By Josh Stephens.

If Don Johnson and Kim Jong Un designed a public space together, they might come up with something like Los Angeles’ Pershing Square.

Though flanked by some of Los Angeles’ stateliest Beaux Arts buildings — most notably the Biltmore Hotel — Pershing Square is pure Miami, with a bright yellow pergola and an inexplicable nonfunctioning purple bell tower. Then again, it’s also pure totalitarianism. The same 1992 redesign that brought the follies and bold colors also built parapets, curb cuts and expanses of concrete that cordon off the square from the surrounding sidewalks and make it look more like a bunker than a park. It does not exactly encourage public assembly.

“It’s closed off, not welcoming and very self-conscious … it goes to show how immature Los Angeles is as a city,” says Brigham Yen, a downtown real estate broker and author of the blog DTLA Rising.
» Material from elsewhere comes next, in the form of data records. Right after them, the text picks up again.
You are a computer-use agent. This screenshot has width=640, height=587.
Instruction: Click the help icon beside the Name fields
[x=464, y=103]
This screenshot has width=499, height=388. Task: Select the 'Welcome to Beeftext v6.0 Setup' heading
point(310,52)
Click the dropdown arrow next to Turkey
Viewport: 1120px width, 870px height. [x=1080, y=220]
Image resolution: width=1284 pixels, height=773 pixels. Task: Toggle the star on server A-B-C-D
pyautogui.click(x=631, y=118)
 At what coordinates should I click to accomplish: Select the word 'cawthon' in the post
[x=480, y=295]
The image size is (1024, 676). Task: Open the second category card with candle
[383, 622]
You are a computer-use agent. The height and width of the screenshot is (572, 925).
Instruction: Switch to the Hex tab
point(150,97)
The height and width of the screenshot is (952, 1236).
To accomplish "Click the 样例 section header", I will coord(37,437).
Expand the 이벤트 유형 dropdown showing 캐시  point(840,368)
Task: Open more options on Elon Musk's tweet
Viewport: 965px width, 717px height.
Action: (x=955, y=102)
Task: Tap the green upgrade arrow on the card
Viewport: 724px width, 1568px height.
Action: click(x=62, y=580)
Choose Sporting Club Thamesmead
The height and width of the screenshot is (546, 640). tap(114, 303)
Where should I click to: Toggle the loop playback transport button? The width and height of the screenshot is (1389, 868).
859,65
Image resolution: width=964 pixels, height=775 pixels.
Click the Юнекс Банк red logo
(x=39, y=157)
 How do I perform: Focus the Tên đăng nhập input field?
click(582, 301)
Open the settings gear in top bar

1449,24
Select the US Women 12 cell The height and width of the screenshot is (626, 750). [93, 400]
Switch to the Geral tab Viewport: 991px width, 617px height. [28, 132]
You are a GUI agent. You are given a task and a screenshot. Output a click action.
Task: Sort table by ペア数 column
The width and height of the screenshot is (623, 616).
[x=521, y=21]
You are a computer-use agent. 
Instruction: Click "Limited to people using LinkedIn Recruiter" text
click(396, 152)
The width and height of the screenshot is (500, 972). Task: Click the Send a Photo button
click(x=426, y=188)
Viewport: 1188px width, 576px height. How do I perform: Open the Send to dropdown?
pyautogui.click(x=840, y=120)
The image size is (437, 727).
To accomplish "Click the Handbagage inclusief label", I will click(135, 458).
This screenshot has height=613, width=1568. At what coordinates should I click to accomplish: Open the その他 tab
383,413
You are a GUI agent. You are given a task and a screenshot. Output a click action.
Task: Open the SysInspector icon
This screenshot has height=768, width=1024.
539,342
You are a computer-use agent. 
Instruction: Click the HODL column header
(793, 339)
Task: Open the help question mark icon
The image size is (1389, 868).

Without the centuries-long history of pedestrian traffic that East Coast cities have, the square tries to inspire pedestrianism rather than respond to it. That approach “backfires,” according to Yen.

For all of these reasons, Pershing Square earned the dishonor of a spot on the Project for Public Space’s list of “world’s worst squares and plazas.” That list came out in 2004, but it confirmed something that Angelenos have known all too well.

Now, an effort is afoot to finally do something about it.